* **OBJECTIVE**: Please rescale the material between the lines holding "2013 Excel Leave Chart (56, 1430)" and "Devam (352, 51)", inclusive, writing out only those lines. Multiply each coordinate pair by 2.25 and round to whole numbers with halves rounded up, and leave every other line and figure unchanged.

* **DATA SUPPLIED**:
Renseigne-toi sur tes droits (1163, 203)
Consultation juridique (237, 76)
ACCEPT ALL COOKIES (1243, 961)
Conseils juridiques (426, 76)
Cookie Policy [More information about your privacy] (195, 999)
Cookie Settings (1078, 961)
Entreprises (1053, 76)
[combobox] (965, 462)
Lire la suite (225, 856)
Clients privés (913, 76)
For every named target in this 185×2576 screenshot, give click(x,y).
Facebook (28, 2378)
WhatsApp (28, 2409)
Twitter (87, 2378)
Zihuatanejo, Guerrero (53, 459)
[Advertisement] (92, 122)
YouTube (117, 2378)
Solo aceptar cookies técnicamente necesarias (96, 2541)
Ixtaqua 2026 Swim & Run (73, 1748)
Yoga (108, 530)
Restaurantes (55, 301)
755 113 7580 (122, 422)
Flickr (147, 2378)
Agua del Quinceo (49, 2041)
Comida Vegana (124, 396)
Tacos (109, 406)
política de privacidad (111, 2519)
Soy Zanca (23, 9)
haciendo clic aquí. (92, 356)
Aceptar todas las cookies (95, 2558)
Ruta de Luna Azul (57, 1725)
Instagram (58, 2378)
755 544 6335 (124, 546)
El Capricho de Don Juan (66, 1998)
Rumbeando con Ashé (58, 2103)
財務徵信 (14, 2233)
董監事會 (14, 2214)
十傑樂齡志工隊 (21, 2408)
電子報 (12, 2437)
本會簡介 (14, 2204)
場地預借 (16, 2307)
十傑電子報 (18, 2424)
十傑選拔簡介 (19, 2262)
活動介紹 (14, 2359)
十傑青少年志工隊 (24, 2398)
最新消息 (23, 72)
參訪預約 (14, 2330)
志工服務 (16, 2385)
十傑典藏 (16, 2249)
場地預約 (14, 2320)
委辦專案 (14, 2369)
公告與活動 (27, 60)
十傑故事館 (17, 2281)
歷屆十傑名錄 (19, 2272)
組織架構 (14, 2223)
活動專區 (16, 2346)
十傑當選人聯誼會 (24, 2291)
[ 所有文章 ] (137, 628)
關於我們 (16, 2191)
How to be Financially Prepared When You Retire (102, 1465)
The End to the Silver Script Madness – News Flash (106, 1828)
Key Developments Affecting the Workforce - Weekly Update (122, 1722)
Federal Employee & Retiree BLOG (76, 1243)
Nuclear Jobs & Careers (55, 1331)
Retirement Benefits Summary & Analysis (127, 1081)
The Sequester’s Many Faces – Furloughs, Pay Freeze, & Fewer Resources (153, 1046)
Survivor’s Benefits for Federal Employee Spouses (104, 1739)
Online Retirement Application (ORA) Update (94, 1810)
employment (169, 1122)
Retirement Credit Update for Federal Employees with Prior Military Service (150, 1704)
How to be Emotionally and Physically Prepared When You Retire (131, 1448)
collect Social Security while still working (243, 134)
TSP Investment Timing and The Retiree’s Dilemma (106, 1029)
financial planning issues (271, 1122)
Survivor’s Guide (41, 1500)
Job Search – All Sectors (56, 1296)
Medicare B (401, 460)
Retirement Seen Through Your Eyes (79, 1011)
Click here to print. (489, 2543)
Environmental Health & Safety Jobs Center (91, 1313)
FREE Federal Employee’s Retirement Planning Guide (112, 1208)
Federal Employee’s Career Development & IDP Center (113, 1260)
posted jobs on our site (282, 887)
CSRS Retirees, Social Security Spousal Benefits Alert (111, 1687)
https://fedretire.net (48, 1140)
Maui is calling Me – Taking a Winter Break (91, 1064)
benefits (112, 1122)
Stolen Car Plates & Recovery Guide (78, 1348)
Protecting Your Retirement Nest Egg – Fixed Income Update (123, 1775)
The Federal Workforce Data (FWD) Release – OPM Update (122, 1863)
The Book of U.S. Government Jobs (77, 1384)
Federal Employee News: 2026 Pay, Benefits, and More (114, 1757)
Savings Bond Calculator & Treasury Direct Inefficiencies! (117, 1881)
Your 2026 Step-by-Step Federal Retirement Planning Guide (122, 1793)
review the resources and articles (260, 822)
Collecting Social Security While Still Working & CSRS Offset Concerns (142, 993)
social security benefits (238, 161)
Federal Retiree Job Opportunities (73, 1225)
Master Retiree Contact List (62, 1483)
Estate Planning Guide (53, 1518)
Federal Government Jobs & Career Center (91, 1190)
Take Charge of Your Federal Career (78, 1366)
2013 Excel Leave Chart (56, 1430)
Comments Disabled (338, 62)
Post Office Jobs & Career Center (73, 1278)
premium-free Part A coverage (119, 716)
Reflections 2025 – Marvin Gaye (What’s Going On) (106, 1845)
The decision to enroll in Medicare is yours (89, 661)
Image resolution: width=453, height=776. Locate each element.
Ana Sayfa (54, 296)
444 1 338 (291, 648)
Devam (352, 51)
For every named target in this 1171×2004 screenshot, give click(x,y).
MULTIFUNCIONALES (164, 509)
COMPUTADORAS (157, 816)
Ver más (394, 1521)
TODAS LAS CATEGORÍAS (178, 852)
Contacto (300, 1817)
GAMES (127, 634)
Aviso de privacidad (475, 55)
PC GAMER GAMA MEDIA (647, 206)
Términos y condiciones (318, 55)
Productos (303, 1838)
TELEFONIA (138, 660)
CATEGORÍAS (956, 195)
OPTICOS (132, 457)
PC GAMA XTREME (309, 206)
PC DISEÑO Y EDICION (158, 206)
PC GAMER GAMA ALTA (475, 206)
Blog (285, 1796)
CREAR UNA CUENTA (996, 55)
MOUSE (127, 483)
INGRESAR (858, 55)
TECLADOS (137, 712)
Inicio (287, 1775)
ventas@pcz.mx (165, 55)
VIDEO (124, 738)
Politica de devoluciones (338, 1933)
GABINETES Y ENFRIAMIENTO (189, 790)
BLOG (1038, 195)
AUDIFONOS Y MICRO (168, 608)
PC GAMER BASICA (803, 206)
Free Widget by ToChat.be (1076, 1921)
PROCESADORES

* **THE SOLUTION**:
2013 Excel Leave Chart (126, 3218)
Comments Disabled (761, 140)
Post Office Jobs & Career Center (164, 2876)
premium-free Part A coverage (268, 1611)
Reflections 2025 – Marvin Gaye (What’s Going On) (239, 4151)
The decision to enroll in Medicare is yours (200, 1487)
Image resolution: width=453, height=776. Locate each element.
Ana Sayfa (122, 666)
444 1 338 (655, 1458)
Devam (792, 115)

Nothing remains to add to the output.